London police hunting online account hackers

London police hunting online account hackers

Police in London are hunting a gang of online thieves that hacked into bank accounts and stole hundreds of thousands of pounds.

According to a report by UK newspaper The Times, the gang hacked into private bank accounts and used confidential customer details to order new debit and credit cards which were used to buy expensive jewellery, electronic goods and euros.

Detective constable Keith Harrington from the Dedicated Cheque and Plastic Crime Unit told reporters that the thieves used a method called 'account take over' to gather enough private customer data to convince a bank that they were the legitimate account holders before ordering a new card and PIN.

Harrington says one case involved the gang using a technique called 'social engineering' where a gang member called staff and feigned memory loss in order to get customer account data.

Barclays Bank has managed to intercept much of the fraud and is believed to have stopped at least £500,000 being stolen from clients, says The Times.

The report says in one case the gang managed to acquire enough data about one victim to have £60,000 transferred from his mortgage reserve account to his current account, which it then stole.

Research released today by Internet security software makers AVG has found that around one third of Brits have experienced some kind of cyber-theft activity over the Internet, including fraudulent e-mails, credit card fraud and unauthorised bank transfers.

However the survey of more than 1400 regular Internet users by online market research firm Tickbox, found that only five per cent have had banking passwords stolen, four per cent has experienced credit fraud and one per cent have had bank details stolen.

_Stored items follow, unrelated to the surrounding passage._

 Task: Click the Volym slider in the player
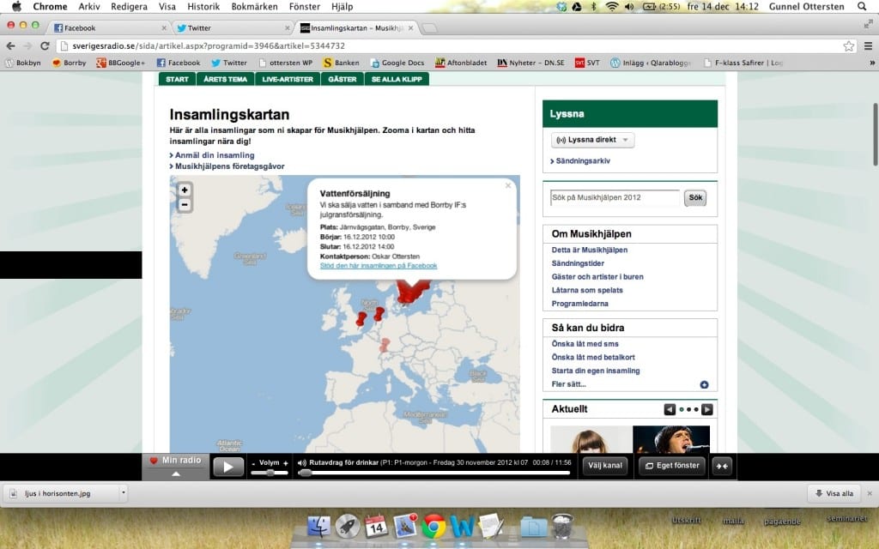[270, 473]
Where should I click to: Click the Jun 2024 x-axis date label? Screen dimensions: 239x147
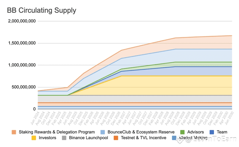[35, 118]
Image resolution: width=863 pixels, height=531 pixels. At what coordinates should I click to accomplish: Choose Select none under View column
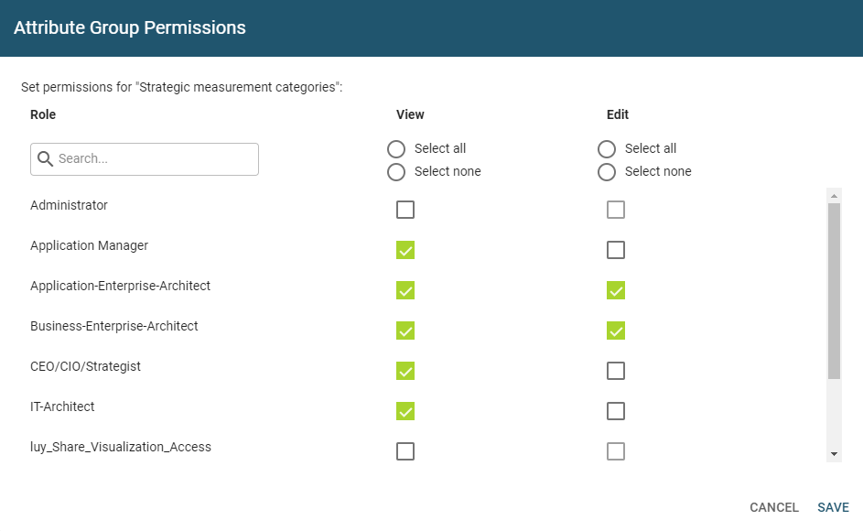click(x=396, y=172)
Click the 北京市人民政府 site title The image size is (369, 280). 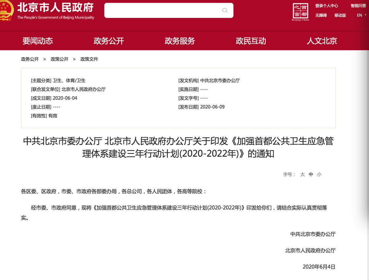pos(55,7)
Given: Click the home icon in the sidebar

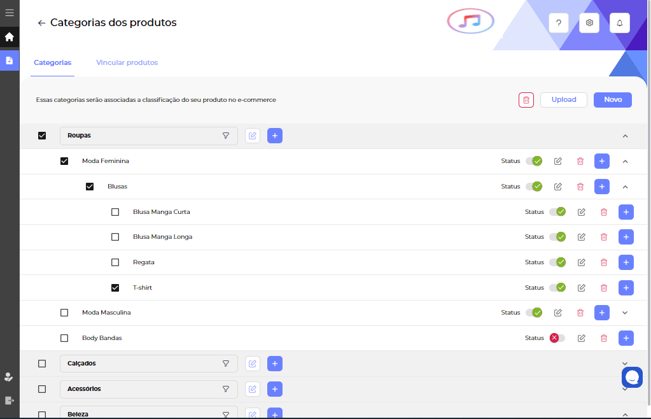Looking at the screenshot, I should pyautogui.click(x=9, y=37).
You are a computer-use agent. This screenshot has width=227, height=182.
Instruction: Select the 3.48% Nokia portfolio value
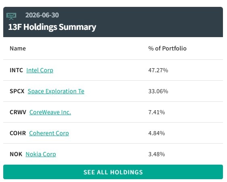157,154
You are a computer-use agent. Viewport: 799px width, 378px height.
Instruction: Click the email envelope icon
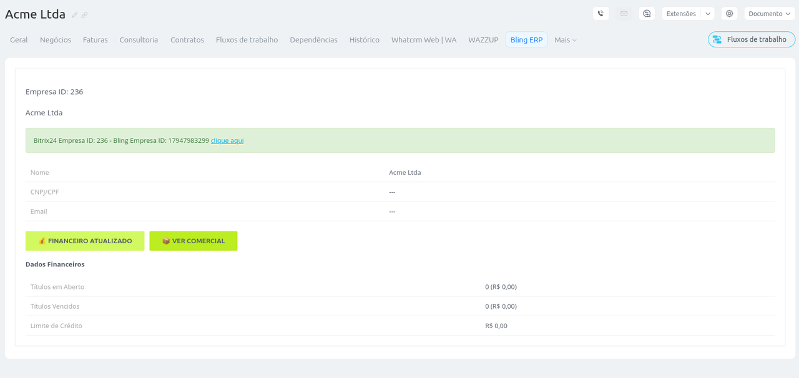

Despite this, 43% of respondents feel they are most likely to fall victim to cyber theft, compared to 29% for burglary, 18% for assault and 11% for robbery.

"While the risks of theft over the Internet are real it is important to keep it in perspective," says Larry Bridwell, global security strategist, AVG. "There are a number of things you can do to cut down the risks. These range from making sure you have Internet security installed and regularly updated on your computer."

The research found a high proportion (90%) of respondents had some form of threat protection on their computer, although a third of respondents were not convinced they had adequate measures in place to protect themselves. Just three per cent said they used no protection at all.

Some 25% of respondents also claimed there is not enough information available on cyber theft to adequately protect themselves from it.